Space situational awareness (SSA)—detecting, identifying, and tracking resident space objects (RSOs) as they orbit the Earth—requires observing many RSOs, using the measurements deduced from those observations to determine the orbit of each object, and then using those determined orbits to identify objects again in the future, while further improving their orbital parameters. Comprehensive SSA results in knowing where all RSOs of some minimum size are at a given time and where they’re going, which results in a reasonably accurate assessment of the likelihood of collision between two RSOs. The collision of two satellites typically results in catastrophic damage to both RSOs involved and the creation of thousands of pieces of space debris, uniformly unfavorable results for all space actors in the orbital regime in which the collision occurred.

SSA systems generate RSO observations using a variety of sensors: including ground- and space-based optical telescopes and radar systems. SSA in GEO, specifically, has historically been pursued using optical, ground-based telescopes, as part of broader systems maintained by the space actors that have contributed the most number of RSOs to the near-Earth space environment: the United States and Russia. Since SSA is critical to maintaining a sustainable GEO environment, improving SSA in GEO is the interest of all space actors, even those in their earliest stages.

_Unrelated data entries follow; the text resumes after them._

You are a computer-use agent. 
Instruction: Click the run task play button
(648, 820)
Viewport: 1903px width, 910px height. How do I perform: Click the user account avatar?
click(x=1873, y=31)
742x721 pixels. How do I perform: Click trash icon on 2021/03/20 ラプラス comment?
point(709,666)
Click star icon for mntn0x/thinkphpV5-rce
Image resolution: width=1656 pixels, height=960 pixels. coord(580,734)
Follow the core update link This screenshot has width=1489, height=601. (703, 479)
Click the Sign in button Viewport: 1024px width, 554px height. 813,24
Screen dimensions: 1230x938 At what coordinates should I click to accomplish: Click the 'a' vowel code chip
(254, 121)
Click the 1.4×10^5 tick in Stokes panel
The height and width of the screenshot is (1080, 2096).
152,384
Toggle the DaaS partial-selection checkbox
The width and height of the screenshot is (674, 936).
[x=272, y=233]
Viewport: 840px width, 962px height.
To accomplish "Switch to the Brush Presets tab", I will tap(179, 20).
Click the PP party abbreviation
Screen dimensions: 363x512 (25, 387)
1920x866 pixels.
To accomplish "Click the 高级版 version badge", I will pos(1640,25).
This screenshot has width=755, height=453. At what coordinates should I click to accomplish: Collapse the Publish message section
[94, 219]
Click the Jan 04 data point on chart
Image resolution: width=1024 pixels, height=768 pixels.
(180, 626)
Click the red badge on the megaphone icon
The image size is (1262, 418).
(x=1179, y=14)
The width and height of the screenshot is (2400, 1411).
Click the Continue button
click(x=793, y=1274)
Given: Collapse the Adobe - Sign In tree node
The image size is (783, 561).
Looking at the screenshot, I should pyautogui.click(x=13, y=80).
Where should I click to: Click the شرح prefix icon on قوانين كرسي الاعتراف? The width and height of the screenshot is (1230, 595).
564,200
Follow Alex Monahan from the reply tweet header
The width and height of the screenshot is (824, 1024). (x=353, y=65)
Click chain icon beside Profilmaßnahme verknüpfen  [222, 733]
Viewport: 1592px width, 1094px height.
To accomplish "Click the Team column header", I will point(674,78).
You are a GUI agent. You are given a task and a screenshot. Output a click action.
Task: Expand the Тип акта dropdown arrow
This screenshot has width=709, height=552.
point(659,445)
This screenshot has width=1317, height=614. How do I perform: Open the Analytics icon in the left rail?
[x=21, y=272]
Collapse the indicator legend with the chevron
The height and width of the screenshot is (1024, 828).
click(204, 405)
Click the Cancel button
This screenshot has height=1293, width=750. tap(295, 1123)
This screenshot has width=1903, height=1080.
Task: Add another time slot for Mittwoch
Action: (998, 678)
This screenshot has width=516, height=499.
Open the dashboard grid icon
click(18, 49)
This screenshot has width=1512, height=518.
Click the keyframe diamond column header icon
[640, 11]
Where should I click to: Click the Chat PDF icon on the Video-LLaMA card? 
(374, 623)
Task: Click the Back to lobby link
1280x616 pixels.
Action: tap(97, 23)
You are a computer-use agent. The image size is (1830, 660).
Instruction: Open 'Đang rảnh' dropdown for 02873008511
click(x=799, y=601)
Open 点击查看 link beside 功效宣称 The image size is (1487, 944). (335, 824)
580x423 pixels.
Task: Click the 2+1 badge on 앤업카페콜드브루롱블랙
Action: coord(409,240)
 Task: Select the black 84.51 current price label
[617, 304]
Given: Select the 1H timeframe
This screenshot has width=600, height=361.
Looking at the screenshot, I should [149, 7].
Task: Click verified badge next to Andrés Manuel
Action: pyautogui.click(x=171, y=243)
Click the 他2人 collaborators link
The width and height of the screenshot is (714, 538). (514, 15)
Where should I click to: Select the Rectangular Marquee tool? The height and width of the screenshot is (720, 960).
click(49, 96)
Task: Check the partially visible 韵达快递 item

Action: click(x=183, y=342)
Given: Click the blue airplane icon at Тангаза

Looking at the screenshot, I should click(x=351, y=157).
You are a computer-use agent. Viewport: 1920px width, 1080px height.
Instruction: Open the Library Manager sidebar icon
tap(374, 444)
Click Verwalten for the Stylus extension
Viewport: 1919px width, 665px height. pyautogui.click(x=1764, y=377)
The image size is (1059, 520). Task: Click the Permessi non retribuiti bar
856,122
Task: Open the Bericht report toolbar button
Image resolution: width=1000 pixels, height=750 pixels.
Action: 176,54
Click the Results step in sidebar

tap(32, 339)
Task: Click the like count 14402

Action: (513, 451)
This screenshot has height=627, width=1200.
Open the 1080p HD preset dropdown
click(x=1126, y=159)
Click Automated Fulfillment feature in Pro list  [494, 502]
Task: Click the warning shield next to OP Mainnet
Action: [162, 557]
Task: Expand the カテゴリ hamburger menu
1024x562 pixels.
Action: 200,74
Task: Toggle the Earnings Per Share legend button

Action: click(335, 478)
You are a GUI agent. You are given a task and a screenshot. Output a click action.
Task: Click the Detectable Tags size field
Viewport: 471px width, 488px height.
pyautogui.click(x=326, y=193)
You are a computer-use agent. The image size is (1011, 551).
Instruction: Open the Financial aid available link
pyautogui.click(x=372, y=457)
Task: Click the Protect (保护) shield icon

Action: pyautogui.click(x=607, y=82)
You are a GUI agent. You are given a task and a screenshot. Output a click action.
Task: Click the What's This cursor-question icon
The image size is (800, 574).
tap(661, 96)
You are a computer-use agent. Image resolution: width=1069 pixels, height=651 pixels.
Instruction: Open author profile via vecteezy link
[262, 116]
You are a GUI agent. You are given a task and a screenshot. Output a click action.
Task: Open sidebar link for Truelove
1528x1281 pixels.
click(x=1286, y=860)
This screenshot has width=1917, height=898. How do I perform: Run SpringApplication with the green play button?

A relatively nascent space actor—one in the early stages of planning its first GEO launch—may not find it feasible to develop a new ground-based optical telescope to contribute to global space situational awareness. They could, however, contribute excellent SSA observations for the sliver of the GEO belt that they intend to occupy with their satellite upon successful launch. The new space actor could plan to add a small, optical sensor to its GEO satellite designed to monitor the satellite’s vicinity during its operational lifetime and report its observations either to the public or an international space object catalog.